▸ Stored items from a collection
*** Block opens ***

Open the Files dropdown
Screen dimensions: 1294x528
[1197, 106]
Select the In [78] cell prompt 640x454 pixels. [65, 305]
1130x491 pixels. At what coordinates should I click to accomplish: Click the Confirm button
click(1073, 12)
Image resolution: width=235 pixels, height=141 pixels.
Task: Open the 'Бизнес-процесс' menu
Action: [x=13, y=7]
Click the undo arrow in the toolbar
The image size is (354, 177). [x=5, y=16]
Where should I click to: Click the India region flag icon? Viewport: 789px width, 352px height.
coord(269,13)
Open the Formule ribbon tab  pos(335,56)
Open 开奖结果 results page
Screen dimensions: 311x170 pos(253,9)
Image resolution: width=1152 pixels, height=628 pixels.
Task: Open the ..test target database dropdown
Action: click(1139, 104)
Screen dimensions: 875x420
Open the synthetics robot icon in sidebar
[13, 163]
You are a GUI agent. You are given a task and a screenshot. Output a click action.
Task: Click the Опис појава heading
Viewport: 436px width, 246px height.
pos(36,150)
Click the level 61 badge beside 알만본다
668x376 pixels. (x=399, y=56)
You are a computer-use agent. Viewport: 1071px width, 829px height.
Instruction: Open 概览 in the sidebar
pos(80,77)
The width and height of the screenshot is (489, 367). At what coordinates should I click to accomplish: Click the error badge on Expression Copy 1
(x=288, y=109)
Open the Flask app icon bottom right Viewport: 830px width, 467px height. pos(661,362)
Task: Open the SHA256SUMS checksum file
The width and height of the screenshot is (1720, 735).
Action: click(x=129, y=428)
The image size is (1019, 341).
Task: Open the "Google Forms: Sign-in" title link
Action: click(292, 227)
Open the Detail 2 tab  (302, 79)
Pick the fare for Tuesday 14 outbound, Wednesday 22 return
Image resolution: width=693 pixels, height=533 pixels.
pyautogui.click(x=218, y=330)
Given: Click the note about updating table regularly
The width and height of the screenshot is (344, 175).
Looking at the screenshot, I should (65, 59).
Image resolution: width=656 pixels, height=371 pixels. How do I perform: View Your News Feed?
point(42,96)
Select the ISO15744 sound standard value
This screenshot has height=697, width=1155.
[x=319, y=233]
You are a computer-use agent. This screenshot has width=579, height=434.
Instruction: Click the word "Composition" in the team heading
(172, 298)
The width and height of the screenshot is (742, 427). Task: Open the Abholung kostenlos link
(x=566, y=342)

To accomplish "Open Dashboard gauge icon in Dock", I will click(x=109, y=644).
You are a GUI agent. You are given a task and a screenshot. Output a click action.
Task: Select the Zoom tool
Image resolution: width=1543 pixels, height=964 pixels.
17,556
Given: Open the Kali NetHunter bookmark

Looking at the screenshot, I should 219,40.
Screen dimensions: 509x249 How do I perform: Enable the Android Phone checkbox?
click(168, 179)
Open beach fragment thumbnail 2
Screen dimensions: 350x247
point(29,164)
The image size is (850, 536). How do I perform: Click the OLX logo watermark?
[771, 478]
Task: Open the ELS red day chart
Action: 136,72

*** Block closes ***

▸ EXERCISE DETAILS
Every record must be retyped so that it matches the original exactly.

▸ REPLY
Open the Files dropdown
Screen dimensions: 1294x528
[1197, 106]
Select the In [78] cell prompt 640x454 pixels. [65, 305]
1130x491 pixels. At what coordinates should I click to accomplish: Click the Confirm button
click(1073, 12)
Image resolution: width=235 pixels, height=141 pixels.
Task: Open the 'Бизнес-процесс' menu
Action: [x=13, y=7]
Click the undo arrow in the toolbar
The image size is (354, 177). [x=5, y=16]
Where should I click to: Click the India region flag icon? Viewport: 789px width, 352px height.
coord(269,13)
Open the Formule ribbon tab  pos(335,56)
Open 开奖结果 results page
Screen dimensions: 311x170 pos(253,9)
Image resolution: width=1152 pixels, height=628 pixels.
Task: Open the ..test target database dropdown
Action: click(1139, 104)
Screen dimensions: 875x420
Open the synthetics robot icon in sidebar
[13, 163]
You are a GUI agent. You are given a task and a screenshot. Output a click action.
Task: Click the Опис појава heading
Viewport: 436px width, 246px height.
pos(36,150)
Click the level 61 badge beside 알만본다
668x376 pixels. (x=399, y=56)
You are a computer-use agent. Viewport: 1071px width, 829px height.
Instruction: Open 概览 in the sidebar
pos(80,77)
The width and height of the screenshot is (489, 367). At what coordinates should I click to accomplish: Click the error badge on Expression Copy 1
(x=288, y=109)
Open the Flask app icon bottom right Viewport: 830px width, 467px height. pos(661,362)
Task: Open the SHA256SUMS checksum file
The width and height of the screenshot is (1720, 735).
Action: click(x=129, y=428)
The image size is (1019, 341).
Task: Open the "Google Forms: Sign-in" title link
Action: click(292, 227)
Open the Detail 2 tab  (302, 79)
Pick the fare for Tuesday 14 outbound, Wednesday 22 return
Image resolution: width=693 pixels, height=533 pixels.
pyautogui.click(x=218, y=330)
Given: Click the note about updating table regularly
The width and height of the screenshot is (344, 175).
Looking at the screenshot, I should (65, 59).
Image resolution: width=656 pixels, height=371 pixels. How do I perform: View Your News Feed?
point(42,96)
Select the ISO15744 sound standard value
This screenshot has height=697, width=1155.
[x=319, y=233]
You are a computer-use agent. This screenshot has width=579, height=434.
Instruction: Click the word "Composition" in the team heading
(172, 298)
The width and height of the screenshot is (742, 427). Task: Open the Abholung kostenlos link
(x=566, y=342)

To accomplish "Open Dashboard gauge icon in Dock", I will click(x=109, y=644).
You are a GUI agent. You are given a task and a screenshot. Output a click action.
Task: Select the Zoom tool
Image resolution: width=1543 pixels, height=964 pixels.
17,556
Given: Open the Kali NetHunter bookmark

Looking at the screenshot, I should 219,40.
Screen dimensions: 509x249 How do I perform: Enable the Android Phone checkbox?
click(168, 179)
Open beach fragment thumbnail 2
Screen dimensions: 350x247
point(29,164)
The image size is (850, 536). How do I perform: Click the OLX logo watermark?
[771, 478]
Task: Open the ELS red day chart
Action: 136,72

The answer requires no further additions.